Note how many lines in the following material mention "will", then give that number by itself.

(DATA EXCERPTS Opens)

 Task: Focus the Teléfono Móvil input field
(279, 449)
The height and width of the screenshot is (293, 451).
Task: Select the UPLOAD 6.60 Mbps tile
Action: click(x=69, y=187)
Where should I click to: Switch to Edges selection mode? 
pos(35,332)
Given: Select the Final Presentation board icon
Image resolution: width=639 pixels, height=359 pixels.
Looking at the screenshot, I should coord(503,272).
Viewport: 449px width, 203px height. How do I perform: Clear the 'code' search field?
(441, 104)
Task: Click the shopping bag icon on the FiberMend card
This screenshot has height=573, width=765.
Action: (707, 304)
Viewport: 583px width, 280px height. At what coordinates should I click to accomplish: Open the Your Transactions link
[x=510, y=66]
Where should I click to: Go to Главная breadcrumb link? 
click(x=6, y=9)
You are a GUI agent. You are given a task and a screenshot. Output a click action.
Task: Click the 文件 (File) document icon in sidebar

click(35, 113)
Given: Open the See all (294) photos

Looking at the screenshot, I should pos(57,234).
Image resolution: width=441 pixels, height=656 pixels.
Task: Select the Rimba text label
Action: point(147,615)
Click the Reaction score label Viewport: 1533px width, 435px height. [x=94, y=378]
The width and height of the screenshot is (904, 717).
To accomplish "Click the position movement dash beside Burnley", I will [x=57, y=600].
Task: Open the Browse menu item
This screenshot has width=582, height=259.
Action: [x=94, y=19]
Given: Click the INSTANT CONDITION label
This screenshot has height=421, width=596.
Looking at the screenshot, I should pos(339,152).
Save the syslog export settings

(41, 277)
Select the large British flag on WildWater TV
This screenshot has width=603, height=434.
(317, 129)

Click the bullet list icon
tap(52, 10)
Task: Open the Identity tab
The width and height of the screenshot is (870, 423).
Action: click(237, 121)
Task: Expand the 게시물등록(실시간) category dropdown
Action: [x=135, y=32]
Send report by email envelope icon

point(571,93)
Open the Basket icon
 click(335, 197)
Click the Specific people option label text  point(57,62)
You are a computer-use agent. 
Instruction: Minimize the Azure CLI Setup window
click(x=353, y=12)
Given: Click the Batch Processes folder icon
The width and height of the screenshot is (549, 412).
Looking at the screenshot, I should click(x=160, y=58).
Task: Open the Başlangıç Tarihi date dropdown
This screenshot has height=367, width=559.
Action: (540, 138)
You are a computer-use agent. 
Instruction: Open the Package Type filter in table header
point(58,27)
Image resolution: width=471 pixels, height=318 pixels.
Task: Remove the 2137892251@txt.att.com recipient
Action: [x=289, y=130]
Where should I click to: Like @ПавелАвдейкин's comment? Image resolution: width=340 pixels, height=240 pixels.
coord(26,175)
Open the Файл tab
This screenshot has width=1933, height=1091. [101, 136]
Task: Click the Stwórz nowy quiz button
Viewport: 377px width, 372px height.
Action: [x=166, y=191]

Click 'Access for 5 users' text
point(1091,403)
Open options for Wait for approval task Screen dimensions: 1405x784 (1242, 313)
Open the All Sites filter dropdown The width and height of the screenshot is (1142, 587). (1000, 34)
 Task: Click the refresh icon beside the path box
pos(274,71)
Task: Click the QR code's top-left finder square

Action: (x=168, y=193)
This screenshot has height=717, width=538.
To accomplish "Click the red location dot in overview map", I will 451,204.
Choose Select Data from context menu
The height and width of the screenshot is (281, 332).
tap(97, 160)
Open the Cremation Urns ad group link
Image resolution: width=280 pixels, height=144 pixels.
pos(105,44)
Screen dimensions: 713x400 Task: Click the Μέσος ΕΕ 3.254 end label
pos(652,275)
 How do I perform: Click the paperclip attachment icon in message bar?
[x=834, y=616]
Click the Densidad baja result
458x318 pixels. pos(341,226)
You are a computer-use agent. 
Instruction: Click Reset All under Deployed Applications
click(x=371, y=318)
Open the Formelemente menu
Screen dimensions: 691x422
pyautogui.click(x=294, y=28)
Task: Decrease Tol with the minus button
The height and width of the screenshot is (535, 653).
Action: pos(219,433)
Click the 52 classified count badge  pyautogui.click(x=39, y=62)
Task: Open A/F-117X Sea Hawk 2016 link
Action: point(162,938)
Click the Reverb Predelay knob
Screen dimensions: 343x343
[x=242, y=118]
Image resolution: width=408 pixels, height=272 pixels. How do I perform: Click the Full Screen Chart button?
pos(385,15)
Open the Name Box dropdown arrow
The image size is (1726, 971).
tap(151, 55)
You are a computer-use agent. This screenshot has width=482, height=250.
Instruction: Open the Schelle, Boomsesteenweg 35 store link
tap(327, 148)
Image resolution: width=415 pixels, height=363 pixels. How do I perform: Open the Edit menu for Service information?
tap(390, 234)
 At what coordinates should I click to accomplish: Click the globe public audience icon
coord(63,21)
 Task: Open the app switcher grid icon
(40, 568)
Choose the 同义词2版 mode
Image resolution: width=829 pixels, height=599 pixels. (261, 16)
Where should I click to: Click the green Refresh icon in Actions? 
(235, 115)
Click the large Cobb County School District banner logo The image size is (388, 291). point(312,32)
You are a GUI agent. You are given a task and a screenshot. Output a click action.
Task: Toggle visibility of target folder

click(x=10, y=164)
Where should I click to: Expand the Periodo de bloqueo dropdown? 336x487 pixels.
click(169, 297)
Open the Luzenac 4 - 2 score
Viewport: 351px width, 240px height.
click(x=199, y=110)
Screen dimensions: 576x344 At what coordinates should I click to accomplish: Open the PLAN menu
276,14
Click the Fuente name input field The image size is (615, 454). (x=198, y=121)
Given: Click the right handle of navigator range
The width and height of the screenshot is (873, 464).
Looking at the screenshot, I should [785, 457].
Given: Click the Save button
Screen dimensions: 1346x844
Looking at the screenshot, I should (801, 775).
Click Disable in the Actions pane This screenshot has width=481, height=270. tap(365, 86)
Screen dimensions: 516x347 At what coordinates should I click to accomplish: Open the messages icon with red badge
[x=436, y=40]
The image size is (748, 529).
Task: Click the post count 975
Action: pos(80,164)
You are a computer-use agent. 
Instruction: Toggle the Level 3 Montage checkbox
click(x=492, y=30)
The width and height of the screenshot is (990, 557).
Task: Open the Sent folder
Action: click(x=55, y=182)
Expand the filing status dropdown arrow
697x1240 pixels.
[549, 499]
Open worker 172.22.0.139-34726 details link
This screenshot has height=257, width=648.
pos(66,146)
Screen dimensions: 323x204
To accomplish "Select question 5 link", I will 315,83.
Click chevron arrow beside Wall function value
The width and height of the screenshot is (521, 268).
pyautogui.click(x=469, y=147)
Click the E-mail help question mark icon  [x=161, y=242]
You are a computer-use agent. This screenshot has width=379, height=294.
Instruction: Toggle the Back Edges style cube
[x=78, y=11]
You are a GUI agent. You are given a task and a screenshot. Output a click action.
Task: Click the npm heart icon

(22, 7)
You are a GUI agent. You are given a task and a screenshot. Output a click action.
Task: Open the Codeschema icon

(DATA EXCERPTS Closes)

→ **YOUR SOLUTION**:
3